▸ Tarefa proposta:
De acordo com o texto sobre ortopedistas e carpinteiros, de que material o osso se aproxima mais do ponto de vista físico-mecânico?

▸ Texto do exercício:
————————
Em analise Ortopedia

Os ortopedistas são carpinteiros?

Tinha um colega, durante meu internato de ortopedia, que nos momentos de estases, após reduzir e fixar convenientemente uma fractura acostumava a dizer: “Definitivamente somos carpinteiros titulares”. Ortopedistas somos identificados como os carpinteiros do hospital. Alguns utilizam isso de forma despectiva, mas a maioria de nos pouco importa-se.

Tem um estudo que identificou a experiencia com trabalhos em madeira como um, dos três preditores, dos residentes que tornar-se-ão cirurgiões ortopédicos altamente qualificados. Tem toda logica. Imagine alguém chegar ao bloco operatório para fixar uma fractura com uma placa e vários parafusos, sem saber utilizar uma chave de fenda? Como fazer uma osteotomia, calcular o angulo correcto, saber em que posição devem ficar os implantes?

A ortopedia partilha ferramentas, técnicas e até alguns princípios da carpintaria. Alias não podia ser diferente. O esqueleto é constituído por ossos e estes são uma armação de fibras colágenas com espaços preenchidos com sais minerais. A substancia que media entre as células do osso esta petrificada por sais minerais. Inclusive são necessários canalículos para que os vasos sanguíneos passem. Desde o ponto de vista físico-mecânico o osso é, de todos os tecidos, o mais próximo da madeira. Quem trabalha a madeira é o carpinteiro, dos ossos trata o ortopedista.
————————
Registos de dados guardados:
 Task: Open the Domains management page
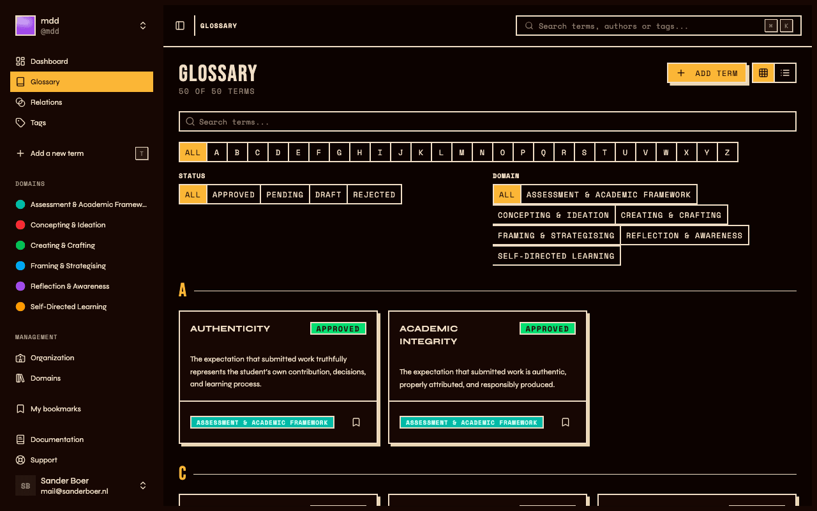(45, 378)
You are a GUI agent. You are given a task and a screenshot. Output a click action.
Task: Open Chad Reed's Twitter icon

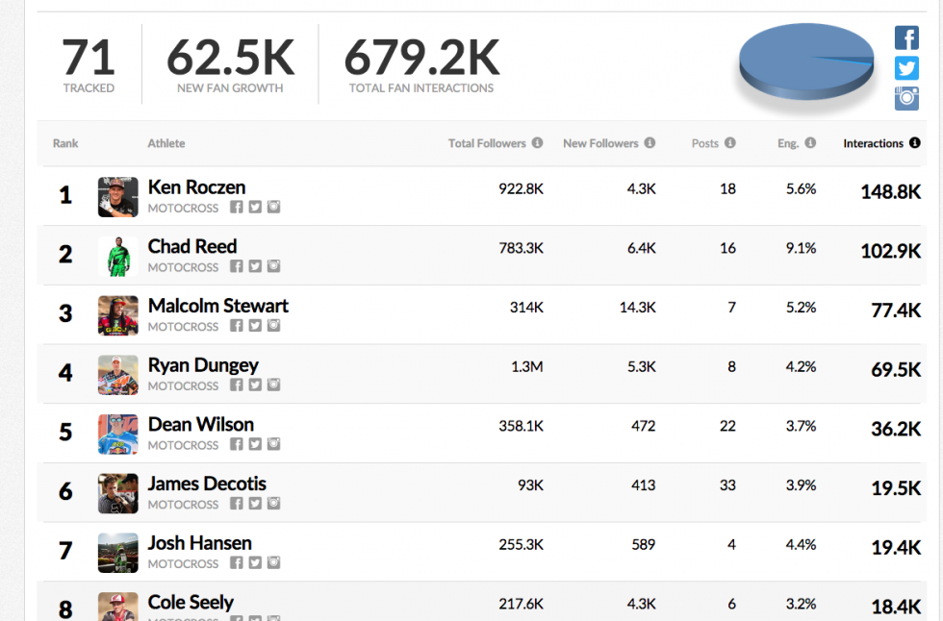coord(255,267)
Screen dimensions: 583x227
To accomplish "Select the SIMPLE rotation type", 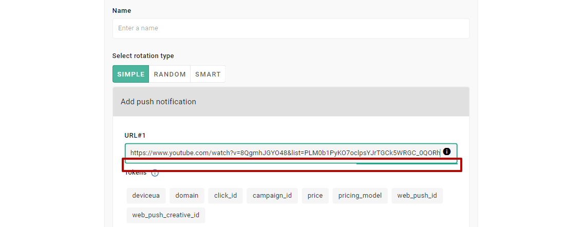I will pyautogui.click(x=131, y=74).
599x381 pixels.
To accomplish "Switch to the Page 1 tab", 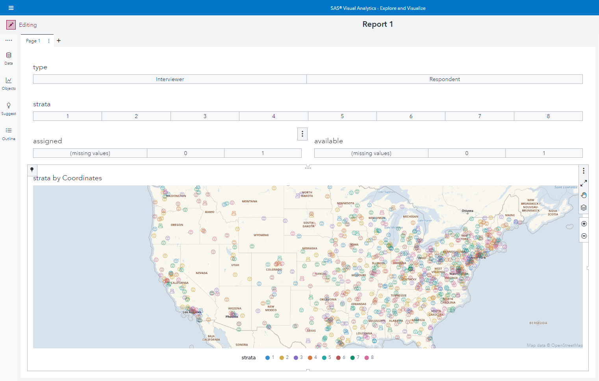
————————
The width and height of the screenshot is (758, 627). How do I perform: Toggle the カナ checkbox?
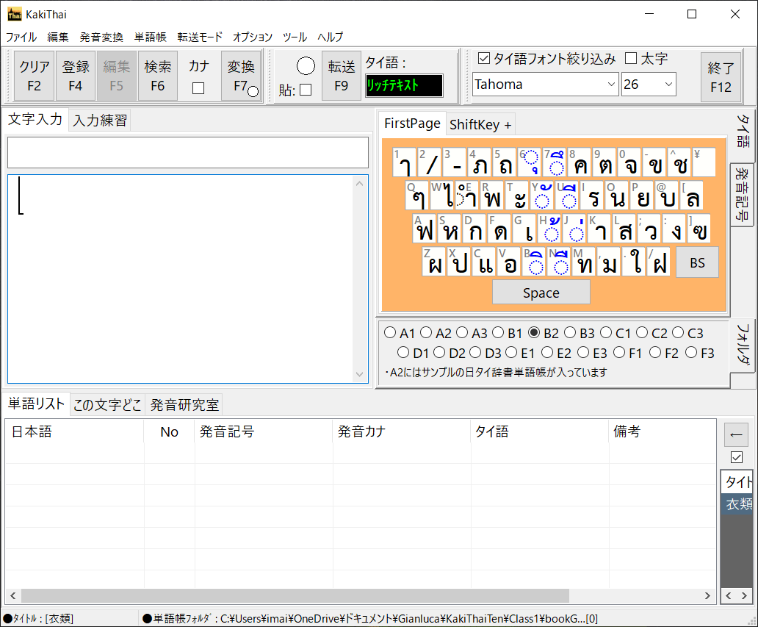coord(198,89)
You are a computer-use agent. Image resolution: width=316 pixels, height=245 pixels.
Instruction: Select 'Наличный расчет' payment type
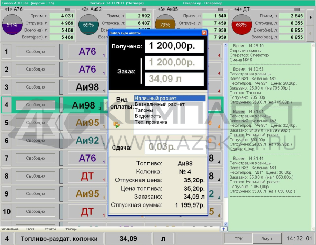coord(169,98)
————————
▸ Resolução do exercício:
Da madeira.